» **BRIEF 1**:
Transcribe part of the passage on contemplation word for word. Begin at the words "When we read" and stop after the words "of the earth.".
» **BRIEF 2**:
In the passage on contemplation, what is contemplation called a significant tool for?
» **BRIEF 3**:
Decide whether each statement agrees with the passage on contemplation. Answer yes or no for each, and quote the words of the passage that decide it.
(a) The writer leads a contemplative prayer group at a church.
(b) Most of the contemplative people the writer knows are passive toward the world.
(c) The overflowing cup is described as being about waste.

» **SUPPLIED TEXT**:
++++++

I very much beleive that contemplation is not just speculative navel-gazing. It is not in any way passive toward the commands of our Lord for our involvement in this broken, hurting, evil world. In fact, most of the contemplative people I know and have studied are very active in seeking to be salt and light in the world. They are people of compassion and care. People who not only speak out for justice, but seek to help bring it about through their own sacrifices and services.

When we read the twenty-third Psalm, use it in contemplative prayer, it is more than just kind, hopeful words spoken in a world of hostility and fear. It is about how God is present, leading, and giving to us all we need if we will but ask. And when our cup overflows, it is not about waste, but about sharing out of the abundance of grace we receive. I believe contemplation is a significant tool for completing the circle of love; God to us to other to God.

I lead a contemplative prayer group at the church I am attending. We begin each session with the following prayer:

Come, Holy Spirit, fill the hearts of your faithful and enkindle in them the fire of your love. Send forth your Spirit and they shall be created.  And you shall renew the face of the earth.

++++++

Collected data
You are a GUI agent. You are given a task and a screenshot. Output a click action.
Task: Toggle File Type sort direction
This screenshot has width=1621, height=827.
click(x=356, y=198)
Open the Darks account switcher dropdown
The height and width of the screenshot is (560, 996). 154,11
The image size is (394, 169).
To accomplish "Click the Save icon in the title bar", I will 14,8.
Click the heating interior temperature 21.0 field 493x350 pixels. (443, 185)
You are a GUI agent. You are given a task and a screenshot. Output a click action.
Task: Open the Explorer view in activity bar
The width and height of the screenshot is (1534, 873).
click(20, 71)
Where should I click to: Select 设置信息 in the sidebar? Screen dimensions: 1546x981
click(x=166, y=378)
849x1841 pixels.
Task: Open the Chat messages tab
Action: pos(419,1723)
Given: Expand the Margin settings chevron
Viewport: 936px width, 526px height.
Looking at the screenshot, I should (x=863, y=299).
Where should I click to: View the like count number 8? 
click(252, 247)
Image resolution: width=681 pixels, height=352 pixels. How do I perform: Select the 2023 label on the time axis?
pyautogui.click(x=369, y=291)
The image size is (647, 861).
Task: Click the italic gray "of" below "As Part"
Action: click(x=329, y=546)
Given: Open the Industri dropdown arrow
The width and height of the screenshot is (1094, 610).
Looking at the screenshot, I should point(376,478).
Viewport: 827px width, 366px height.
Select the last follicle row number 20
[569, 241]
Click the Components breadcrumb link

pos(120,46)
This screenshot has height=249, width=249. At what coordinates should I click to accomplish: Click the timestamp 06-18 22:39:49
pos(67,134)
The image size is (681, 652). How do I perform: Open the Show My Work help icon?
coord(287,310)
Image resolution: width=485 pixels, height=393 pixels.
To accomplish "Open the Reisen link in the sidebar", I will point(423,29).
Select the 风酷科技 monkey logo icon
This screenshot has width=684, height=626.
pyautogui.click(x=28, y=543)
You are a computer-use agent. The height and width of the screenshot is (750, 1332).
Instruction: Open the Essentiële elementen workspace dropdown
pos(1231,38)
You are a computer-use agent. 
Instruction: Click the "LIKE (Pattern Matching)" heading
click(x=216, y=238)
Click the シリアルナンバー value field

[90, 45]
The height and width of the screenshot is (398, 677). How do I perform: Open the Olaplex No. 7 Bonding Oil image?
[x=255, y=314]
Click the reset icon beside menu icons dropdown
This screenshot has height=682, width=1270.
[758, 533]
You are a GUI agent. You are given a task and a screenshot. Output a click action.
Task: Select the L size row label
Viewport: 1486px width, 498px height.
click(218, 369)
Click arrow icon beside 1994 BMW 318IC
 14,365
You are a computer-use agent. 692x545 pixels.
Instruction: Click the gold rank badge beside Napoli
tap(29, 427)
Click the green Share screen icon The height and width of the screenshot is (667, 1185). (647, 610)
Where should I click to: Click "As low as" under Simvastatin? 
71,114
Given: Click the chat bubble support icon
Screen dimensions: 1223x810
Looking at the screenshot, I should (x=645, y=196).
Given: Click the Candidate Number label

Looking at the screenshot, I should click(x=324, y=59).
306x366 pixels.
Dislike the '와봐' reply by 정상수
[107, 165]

++++++

» **ANSWER BOX 1**:
When we read the twenty-third Psalm, use it in contemplative prayer, it is more than just kind, hopeful words spoken in a world of hostility and fear. It is about how God is present, leading, and giving to us all we need if we will but ask. And when our cup overflows, it is not about waste, but about sharing out of the abundance of grace we receive. I believe contemplation is a significant tool for completing the circle of love; God to us to other to God.

I lead a contemplative prayer group at the church I am attending. We begin each session with the following prayer:

Come, Holy Spirit, fill the hearts of your faithful and enkindle in them the fire of your love. Send forth your Spirit and they shall be created.  And you shall renew the face of the earth.

» **ANSWER BOX 2**:
Completing the circle of love: God to us to other to God.

» **ANSWER BOX 3**:
(a) Yes: "I lead a contemplative prayer group at the church I am attending."
(b) No: "most of the contemplative people I know and have studied are very active in seeking to be salt and light in the world."
(c) No: "it is not about waste, but about sharing out of the abundance of grace we receive."